Reklama

Będzie się działo!

Bob Dylan, Eminem, Green Day, Lil Wayne, The Black Eyead Peas, 50 Cent - prezentujemy najważniejsze światowe premiery płytowe najabliższych tygodni.

Bob Dylan "Together Through Life" - 28.04

Inaczej niż wydany w 2006 roku album "Modern Times", który był nagrywany wspólnie z zespołem, najnowszy album amerykańskiego barda to efekt jego samodzielnej pracy. Z Dylanem zaśpiewa i zagra wielu znakomitych gości, jak na przykład David Hidalgo z zespołu Los Lobos. Utwory utrzymane są w konwencji bluesa i country.
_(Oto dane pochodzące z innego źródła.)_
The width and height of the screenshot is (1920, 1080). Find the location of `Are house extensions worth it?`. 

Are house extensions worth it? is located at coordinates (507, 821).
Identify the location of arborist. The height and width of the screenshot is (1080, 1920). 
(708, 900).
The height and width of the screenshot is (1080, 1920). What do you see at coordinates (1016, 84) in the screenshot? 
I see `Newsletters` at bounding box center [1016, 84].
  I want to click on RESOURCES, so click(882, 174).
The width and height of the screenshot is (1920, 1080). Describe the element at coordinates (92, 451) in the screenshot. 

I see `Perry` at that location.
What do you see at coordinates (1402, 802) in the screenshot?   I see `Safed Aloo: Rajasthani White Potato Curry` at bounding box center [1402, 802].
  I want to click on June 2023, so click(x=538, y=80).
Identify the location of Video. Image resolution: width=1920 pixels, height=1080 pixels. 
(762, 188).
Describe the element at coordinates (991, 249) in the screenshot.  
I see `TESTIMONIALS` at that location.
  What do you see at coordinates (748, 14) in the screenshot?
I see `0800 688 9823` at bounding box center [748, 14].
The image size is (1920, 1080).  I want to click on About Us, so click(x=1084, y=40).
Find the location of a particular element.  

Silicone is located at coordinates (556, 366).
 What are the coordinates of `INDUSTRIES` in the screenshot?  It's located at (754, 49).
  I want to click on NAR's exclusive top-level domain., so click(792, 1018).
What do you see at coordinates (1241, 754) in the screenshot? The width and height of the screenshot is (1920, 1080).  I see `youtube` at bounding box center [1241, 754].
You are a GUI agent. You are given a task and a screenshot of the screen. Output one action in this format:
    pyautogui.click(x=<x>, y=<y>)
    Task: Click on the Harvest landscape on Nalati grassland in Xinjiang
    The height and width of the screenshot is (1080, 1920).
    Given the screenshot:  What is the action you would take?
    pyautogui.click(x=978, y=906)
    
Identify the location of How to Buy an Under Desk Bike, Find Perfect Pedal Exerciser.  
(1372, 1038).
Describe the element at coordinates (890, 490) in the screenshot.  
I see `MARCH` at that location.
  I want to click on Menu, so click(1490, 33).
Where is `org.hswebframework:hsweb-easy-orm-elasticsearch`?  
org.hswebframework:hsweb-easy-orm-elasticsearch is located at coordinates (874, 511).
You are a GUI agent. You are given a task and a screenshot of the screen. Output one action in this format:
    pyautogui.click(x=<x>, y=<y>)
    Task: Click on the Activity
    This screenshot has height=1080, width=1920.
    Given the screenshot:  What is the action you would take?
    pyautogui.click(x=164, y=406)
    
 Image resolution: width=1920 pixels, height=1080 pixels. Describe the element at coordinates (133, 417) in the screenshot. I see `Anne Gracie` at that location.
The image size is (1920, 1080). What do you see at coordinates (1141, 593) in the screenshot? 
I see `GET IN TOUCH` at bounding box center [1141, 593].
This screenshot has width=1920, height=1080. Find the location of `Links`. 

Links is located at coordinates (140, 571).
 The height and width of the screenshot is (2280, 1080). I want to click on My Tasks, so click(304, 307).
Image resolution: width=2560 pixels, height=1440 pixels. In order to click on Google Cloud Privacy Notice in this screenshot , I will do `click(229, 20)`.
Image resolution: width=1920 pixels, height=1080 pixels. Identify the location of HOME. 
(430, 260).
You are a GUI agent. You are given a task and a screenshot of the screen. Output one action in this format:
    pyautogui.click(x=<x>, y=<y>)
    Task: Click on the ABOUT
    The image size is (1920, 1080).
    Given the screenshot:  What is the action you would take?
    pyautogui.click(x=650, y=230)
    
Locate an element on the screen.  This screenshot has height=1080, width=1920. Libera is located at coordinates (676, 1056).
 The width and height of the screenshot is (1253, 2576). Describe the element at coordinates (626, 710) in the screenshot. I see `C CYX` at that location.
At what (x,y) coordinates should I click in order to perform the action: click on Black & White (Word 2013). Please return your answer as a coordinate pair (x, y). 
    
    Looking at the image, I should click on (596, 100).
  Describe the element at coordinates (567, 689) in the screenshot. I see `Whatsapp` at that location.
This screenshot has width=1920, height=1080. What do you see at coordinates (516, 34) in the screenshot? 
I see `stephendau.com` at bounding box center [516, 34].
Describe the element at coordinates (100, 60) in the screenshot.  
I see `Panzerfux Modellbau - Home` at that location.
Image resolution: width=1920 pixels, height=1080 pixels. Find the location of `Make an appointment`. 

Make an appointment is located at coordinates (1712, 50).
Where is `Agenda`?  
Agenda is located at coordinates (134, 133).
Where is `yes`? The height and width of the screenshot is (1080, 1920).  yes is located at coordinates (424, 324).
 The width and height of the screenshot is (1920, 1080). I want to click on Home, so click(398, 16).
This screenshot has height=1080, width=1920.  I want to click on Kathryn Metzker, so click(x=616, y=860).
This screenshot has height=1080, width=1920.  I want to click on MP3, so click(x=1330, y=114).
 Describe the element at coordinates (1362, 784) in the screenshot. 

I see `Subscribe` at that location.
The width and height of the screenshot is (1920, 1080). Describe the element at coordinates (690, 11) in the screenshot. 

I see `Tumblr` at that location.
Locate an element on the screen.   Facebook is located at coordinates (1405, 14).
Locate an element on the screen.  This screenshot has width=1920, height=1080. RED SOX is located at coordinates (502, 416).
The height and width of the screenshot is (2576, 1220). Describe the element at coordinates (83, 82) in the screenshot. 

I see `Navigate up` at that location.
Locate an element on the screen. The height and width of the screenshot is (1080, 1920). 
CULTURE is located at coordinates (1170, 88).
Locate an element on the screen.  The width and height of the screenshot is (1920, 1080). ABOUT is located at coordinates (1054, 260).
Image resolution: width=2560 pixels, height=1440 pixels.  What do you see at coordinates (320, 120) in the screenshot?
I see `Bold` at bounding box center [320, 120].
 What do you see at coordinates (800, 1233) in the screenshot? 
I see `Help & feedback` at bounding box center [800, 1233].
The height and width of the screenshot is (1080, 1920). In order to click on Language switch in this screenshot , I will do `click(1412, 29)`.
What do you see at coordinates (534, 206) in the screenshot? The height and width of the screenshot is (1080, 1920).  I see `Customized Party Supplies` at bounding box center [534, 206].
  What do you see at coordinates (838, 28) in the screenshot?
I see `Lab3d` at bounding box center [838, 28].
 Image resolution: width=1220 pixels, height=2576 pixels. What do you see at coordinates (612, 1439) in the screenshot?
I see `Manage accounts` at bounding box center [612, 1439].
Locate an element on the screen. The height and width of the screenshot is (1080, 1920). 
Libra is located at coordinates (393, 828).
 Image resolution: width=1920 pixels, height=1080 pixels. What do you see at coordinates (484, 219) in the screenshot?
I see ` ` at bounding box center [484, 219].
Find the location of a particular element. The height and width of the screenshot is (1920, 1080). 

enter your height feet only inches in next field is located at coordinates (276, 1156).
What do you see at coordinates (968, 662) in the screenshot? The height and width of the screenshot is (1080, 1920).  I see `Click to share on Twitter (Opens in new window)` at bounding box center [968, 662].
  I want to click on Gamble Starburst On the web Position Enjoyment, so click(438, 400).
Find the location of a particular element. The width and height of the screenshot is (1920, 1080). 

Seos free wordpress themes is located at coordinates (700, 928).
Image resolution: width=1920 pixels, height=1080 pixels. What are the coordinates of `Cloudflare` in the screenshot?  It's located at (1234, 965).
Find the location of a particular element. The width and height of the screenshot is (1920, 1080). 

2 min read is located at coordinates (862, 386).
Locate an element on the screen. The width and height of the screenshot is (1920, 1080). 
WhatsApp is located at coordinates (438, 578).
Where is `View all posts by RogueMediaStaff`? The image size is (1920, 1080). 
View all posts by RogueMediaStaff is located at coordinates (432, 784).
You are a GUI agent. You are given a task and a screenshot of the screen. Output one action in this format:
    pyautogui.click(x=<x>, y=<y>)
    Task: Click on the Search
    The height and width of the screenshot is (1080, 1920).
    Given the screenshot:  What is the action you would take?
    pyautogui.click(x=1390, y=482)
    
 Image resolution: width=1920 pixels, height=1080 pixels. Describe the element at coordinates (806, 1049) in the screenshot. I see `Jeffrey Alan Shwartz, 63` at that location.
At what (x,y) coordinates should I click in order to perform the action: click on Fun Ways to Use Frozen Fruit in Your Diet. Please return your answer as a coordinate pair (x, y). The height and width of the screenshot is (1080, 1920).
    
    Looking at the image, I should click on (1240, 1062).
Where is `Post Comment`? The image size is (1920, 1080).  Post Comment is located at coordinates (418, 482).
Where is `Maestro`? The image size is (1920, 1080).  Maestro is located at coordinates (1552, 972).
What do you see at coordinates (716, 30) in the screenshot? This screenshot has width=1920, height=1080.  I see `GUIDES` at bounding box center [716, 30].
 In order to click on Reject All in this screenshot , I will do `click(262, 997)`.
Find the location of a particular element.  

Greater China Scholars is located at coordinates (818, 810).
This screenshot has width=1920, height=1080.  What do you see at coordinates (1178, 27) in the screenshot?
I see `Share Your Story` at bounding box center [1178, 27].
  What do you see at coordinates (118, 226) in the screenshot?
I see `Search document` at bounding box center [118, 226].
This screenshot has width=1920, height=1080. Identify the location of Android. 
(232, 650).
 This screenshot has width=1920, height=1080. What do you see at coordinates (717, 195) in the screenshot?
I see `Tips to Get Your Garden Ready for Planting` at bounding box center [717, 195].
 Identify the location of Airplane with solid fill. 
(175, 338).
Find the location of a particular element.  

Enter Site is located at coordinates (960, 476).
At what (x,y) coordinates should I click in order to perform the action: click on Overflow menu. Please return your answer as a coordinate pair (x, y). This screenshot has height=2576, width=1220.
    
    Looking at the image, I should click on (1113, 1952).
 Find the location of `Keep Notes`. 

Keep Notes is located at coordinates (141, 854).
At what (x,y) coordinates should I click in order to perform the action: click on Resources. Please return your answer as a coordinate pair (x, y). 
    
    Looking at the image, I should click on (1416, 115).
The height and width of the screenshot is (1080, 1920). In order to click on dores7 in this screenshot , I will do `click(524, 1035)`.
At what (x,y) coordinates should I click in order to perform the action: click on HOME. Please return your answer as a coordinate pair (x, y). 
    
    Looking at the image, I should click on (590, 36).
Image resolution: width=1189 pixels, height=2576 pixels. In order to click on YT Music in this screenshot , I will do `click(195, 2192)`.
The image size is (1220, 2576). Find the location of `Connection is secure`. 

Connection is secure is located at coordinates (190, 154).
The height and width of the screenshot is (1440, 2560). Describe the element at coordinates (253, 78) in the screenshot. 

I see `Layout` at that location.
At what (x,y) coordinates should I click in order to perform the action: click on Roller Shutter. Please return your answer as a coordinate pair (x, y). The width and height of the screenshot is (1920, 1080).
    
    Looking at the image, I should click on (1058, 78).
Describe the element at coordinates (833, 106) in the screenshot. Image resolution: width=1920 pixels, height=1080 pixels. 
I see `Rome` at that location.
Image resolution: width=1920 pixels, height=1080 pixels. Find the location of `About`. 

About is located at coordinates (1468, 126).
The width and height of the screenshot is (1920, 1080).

Bardzo wyraźnie słyszalne jest czarne poczucie humoru Dylana i jego pesymistyczna wizja świata, zwłaszcza w piosenkach "I Feel A Change Coming On", "Life Is Hard" czy "My Wife's Home Town".

Reklama

Eminem "Relapse" - 18.05

Po czterech latach od wydania ostatniego albumu, Eminem wraca na scenę. Najbardziej rozpoznawalny przedstawiciel hip hopu ostatniej dekady stał się ostatnio jednym z największych muzycznych samotników. Jednak to, że nie było go widać, nie oznacza, że wypadł z gry.

"Eminem jest teraz bardzo skoncentrowany. Zebrał ostatnio dużo nowych doświadczeń - tak w życiu prywatnym, jak i w zawodowym. Patrzy na wszystko z innej, szerszej perspektywy" - twierdzi dyrektor wytwórni Interscope Records, Steve Berman.

Większość utworów na od dawna oczekiwanym albumie "Relapse" wyprodukował Dr. Dre, który zajmuje się też promocją pierwszego singla "Crack A Bottle". "Ja i Dre znów tworzymy razem, jak za starych dobrych czasów" - mówi Eminem. - "Ponownie wkroczyliśmy na nasze figlarne ścieżki".

Wydaje się, że stara magia tego duetu powróciła. Wspomniany już singel "Crack A Bottle" biła rekordy sprzedaży internetowej w pierwszym tygodniu od udostępnienia.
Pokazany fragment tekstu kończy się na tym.